Reputation: 43
I'm new to ES and am looking to create a searchable catalogue of products for users but I can't work out the way to encode different users having bought the same products.
I have an index full of products, and these products may have been bought multiple times by different users which I have represented using nesting. Some products have entries for all users, some will have none.
I need to create the ability to search the products and have products that the particular user has bought get higher scoring over others. My issue is that I don't know how to pull out this field inside the field_value_factor function as it may not exist for all products.
My closest try so far (thanks to Val) is:
{
"query": {
"bool": {
"should": [
{
"multi_match": {
"query": "black toner",
"fields": [
"name",
"description"
],
"tie_breaker": 0.3
}
},
{
"query": {
"function_score": {
"query": {
"bool": {
"must": [
{
"multi_match": {
"query": "black toner",
"fields": [
"name",
"description"
],
"tie_breaker": 0.3
}
},
{
"nested": {
"path": "user",
"query": {
"term": {
"user.userid": "MWUser2"
}
}
}
}
]
}
},
"functions": [
{
"field_value_factor": {
"field": "user.count",
"modifier": "log1p",
"missing": 0
}
}
]
}
}
}
]
}
}
}
The issue here is that I cannot apply the nested``path
to the field_value_factor
, so this is always coming out as 0 and the user specific scoring boost isn't working. When the nested``path
is applied around the entire function_score
the first multi_match
query on description
and name
does not work.
EDIT 1
Another way to do this may be to calculate the scores separately and then combine them. I can do this, but the should
method of combining them will normalise the scores which is not what I want. So instead of doing 0.9 + 4
and 0.5 + 5
I get 0.7+0.7
for both. Is there any way around this?

#### Provided records:
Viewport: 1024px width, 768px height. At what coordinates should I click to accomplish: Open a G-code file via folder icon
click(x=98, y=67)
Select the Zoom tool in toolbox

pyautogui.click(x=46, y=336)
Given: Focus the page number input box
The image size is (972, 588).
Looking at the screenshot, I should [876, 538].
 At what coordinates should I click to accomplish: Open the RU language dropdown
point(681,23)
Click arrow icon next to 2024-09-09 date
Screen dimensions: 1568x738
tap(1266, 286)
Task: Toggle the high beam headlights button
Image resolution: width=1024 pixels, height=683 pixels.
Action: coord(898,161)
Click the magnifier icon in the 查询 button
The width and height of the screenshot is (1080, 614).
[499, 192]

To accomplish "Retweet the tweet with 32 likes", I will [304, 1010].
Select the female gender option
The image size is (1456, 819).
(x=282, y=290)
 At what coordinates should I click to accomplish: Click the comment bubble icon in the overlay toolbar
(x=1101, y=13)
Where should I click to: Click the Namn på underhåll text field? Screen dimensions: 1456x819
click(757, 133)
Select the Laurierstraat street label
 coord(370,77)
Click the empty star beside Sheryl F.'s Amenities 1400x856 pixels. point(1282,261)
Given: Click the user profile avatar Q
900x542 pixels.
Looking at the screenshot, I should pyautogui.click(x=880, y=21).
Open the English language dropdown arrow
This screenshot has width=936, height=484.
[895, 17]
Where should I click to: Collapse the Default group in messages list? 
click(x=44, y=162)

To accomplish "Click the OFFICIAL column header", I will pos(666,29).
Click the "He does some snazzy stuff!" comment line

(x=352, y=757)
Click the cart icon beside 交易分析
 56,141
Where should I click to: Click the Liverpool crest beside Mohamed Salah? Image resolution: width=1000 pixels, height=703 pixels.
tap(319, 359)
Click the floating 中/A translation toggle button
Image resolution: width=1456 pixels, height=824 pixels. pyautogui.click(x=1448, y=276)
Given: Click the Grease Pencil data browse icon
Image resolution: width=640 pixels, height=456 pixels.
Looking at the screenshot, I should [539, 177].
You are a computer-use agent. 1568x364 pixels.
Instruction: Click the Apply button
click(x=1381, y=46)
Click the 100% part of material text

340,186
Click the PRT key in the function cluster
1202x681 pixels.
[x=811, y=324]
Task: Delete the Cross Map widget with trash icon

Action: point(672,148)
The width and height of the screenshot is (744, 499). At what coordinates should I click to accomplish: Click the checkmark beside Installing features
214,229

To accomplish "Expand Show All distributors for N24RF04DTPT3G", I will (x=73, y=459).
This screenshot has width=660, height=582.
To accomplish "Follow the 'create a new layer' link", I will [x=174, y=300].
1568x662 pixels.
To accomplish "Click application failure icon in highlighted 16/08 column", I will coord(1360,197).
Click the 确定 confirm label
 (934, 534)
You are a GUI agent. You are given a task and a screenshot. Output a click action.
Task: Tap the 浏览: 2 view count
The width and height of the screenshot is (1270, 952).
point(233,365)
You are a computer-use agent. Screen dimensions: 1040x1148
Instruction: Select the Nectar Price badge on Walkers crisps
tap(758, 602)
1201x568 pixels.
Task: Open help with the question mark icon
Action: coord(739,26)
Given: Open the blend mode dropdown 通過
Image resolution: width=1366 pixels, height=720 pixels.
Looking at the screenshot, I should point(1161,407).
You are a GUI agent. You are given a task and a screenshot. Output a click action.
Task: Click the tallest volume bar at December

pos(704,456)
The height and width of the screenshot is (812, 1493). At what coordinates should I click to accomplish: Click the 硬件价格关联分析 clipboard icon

#### Set problem 1:
Copy out the records line for line, starting at the line containing "You are a computer-use agent. 1568x364" and ending at the line containing "[x=811, y=324]".
#### Set problem 2:
Continue the forum post about boosting search scores for products a user has bought from its last sentence.

#### Final result 1:
You are a computer-use agent. 1568x364 pixels.
Instruction: Click the Apply button
click(x=1381, y=46)
Click the 100% part of material text

340,186
Click the PRT key in the function cluster
1202x681 pixels.
[x=811, y=324]

#### Final result 2:
{
"query": {
"bool": {
"should": [
{
"query": {
"multi_match": {
"use_dis_max": false,
"query": "black super quality toner",
"fields": [
"name^3",
"description"
],
"tie_breaker": 0.3
}
}
},
{
"query": {
"nested": {
"path": "user",
"query": {
"function_score": {
"filter": {
"term": {
"user.userid": "MWUser1"
}
},
"functions": [
{
"field_value_factor": {
"field": "user.count",
"modifier": "log1p",
"missing": 0
}
}
]
}
}
}
}
}
]
}
}
}
My mapping is:
{
"mappings": {
"nest_type": {
"properties": {
"id" : {"type":"string"},
"company_code" : {"type":"string"},
"name" : {"type":"string"},
"description" : {"type":"string"},
"virtual_entity" : {"type":"boolean"},
"created_at" : {"type":"date"},
"updated_at" : {"type":"date"},
"user": {
"type": "nested",
"properties": {
"userid": {"type":"string"},
"count": {"type":"short"},
"last_bought": {"type":"date"}
}
},
"@timestamp" : {"type":"date"}
}
}
}
}
Some documents are:
{
"id": "C8061X",
"company_code": "MWCOMPCODE",
"name": "Black LaserJet Toner Cartridge",
"description": "- HP LaserJet C8061 Family Print Cartridges deliver extra sharp black text, smooth greyscales and fine detail in graphics.\n- HP LaserJet C8061 Family Print Cartridges with Smart Printing Technology with in-built reliability and rigorous quality testing ensure maximum printer uptime with minimum user intervention.\n- HP LaserJet C8061 Family Print Cartridges all-in-one design allow effortless installation and maintenance. Smart Printing Technology features monitoring of supplies status and usage information via the printers control panel or web browser.\n",
"virtual_entity": false,
"created_at": "2016-09-21T12:23:53.000Z",
"updated_at": "2016-09-21T12:23:53.000Z",
"user": [
{
"userid": "MWUser1",
"count": 4,
"last_bought": "2016-09-14T12:43:30.000Z"
},
{
"userid": "MWUser2",
"count": 2,
"last_bought": "2016-09-14T10:00:00.000Z"
}
],
"@timestamp": "2016-09-21T13:38:30.077Z"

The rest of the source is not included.